Paquistão acusa Índia de matar 4 crianças na fronteira da Caxemira

Islamabad, 19 nov (EFE).- O Exército do Paquistão acusou a Índia de matar neste sábado quatro crianças na fronteira entre os dois países na Caxemira, em meio a uma crescente crise e contínuas violações de ambas as partes ao cessar-fogo estipulado em 2003.

O Escritório de Informação do Exército do Paquistão (ISPR) afirmou, em comunicado, que três meninas e um adolescente, todos da mesma família, morreram por disparos indianos "iniciados sem aviso prévio" na população de Singhala, na região de Khuiratta.

As três meninas mortas têm 4, 7 e 8 anos. Já o adolescente tem 16 anos, de acordo com a nota do ISRP. As tropas paquistanesas responderam aos disparos e o "tiroteio continua", disse o Exército do Paquistão, sem fornecer mais detalhes.

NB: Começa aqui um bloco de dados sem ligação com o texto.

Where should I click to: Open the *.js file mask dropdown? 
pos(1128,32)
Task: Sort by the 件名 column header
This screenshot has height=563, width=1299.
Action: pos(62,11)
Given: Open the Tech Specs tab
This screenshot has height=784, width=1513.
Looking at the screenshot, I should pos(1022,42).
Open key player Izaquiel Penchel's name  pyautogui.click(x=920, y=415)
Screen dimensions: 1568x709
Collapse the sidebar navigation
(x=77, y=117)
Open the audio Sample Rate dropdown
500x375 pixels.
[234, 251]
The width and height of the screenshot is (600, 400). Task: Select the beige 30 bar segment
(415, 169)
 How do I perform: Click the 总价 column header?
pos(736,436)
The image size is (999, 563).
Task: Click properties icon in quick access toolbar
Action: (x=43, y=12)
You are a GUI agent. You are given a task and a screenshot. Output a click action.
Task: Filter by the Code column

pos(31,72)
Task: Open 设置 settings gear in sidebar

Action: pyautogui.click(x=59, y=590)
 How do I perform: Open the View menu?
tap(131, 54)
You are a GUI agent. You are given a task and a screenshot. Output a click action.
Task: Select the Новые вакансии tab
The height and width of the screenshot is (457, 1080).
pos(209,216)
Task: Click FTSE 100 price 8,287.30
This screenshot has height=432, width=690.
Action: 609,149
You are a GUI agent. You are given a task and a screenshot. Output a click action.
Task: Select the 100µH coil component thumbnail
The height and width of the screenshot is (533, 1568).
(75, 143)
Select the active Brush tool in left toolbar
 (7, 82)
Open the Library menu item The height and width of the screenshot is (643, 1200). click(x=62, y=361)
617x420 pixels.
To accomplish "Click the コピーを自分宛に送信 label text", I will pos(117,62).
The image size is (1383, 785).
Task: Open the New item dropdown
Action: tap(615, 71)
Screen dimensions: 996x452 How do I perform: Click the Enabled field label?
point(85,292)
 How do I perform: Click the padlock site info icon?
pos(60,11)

As trocas de tiros na fronteira provisória entre Índia e Paquistão na Caxemira, determinada em acordo na década de 1970, são relativamente comuns. Mas, nos últimos meses, se intensificaram, causando várias vítimas civis e militares.

Nos últimos dados oficiais divulgados recentemente, Nova Délhi e Islamabad se acusaram de ter realizado neste ano 369 e 178 violações na fronteira, respectivamente, e de terem causado a morte de mais de cem civis e soldados.

A tensão entre Índia e Paquistão está maior do que o habitual por causa de um ataque realizado por um grupo insurgente paquistanês que deixou 19 soldados mortos em território indiano, o que levou Nova Délhi a lançar um ataque contra terroristas na fronteira.

Além de responder militarmente com "ataques cirúrgicos", a Índia iniciou uma campanha diplomática contra o país vizinho com a intenção de isolá-lo internacionalmente.

Ambos os países disputam a região da Caxemira desde a divisão do subcontinente com a saída do Império Britânico, em 1947, e por ela travaram duas guerras e vários conflitos menores.